* _Your goal_
Please output the section of the listing below that opens with the line containing "Given: Expand the Alle Standorte filter" and closes with the line containing "Task: Close the New Android Component dialog", exactly and with nothing else.

[[ Data under study, beginning ]]

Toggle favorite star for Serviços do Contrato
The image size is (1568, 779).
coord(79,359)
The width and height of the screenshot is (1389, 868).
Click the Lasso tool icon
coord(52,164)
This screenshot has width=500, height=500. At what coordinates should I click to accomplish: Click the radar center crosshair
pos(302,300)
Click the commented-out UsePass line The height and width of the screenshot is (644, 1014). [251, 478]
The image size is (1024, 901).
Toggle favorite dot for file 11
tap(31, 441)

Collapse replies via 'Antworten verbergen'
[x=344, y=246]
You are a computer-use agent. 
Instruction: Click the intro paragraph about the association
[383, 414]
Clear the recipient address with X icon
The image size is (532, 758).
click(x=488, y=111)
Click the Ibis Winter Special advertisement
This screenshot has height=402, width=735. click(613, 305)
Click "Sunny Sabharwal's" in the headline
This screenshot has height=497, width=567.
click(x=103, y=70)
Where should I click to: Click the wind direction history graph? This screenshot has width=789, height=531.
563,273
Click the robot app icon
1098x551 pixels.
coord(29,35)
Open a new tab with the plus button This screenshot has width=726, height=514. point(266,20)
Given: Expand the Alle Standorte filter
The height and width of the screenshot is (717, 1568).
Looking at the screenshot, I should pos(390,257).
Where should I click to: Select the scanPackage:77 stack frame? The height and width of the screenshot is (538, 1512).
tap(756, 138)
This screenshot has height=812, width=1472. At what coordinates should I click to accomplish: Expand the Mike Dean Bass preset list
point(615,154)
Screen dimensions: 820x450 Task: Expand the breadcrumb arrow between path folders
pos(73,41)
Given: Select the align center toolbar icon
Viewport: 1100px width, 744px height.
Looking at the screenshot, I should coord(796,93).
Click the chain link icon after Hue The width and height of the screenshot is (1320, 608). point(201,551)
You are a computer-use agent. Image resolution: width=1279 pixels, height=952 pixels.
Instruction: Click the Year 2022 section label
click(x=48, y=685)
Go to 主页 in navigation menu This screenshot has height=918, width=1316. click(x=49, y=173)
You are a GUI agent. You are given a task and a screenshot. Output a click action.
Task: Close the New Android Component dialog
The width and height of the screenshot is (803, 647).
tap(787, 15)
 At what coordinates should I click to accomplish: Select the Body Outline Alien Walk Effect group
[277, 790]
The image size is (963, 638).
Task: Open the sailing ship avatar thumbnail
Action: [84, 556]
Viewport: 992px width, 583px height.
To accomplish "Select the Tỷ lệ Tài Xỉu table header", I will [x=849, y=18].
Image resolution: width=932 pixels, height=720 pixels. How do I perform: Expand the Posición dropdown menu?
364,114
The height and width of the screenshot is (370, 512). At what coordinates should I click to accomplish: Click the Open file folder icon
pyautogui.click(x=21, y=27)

[[ Data under study, end ]]

* _Your response_
Given: Expand the Alle Standorte filter
The height and width of the screenshot is (717, 1568).
Looking at the screenshot, I should pos(390,257).
Where should I click to: Select the scanPackage:77 stack frame? The height and width of the screenshot is (538, 1512).
tap(756, 138)
This screenshot has height=812, width=1472. At what coordinates should I click to accomplish: Expand the Mike Dean Bass preset list
point(615,154)
Screen dimensions: 820x450 Task: Expand the breadcrumb arrow between path folders
pos(73,41)
Given: Select the align center toolbar icon
Viewport: 1100px width, 744px height.
Looking at the screenshot, I should coord(796,93).
Click the chain link icon after Hue The width and height of the screenshot is (1320, 608). point(201,551)
You are a computer-use agent. Image resolution: width=1279 pixels, height=952 pixels.
Instruction: Click the Year 2022 section label
click(x=48, y=685)
Go to 主页 in navigation menu This screenshot has height=918, width=1316. click(x=49, y=173)
You are a GUI agent. You are given a task and a screenshot. Output a click action.
Task: Close the New Android Component dialog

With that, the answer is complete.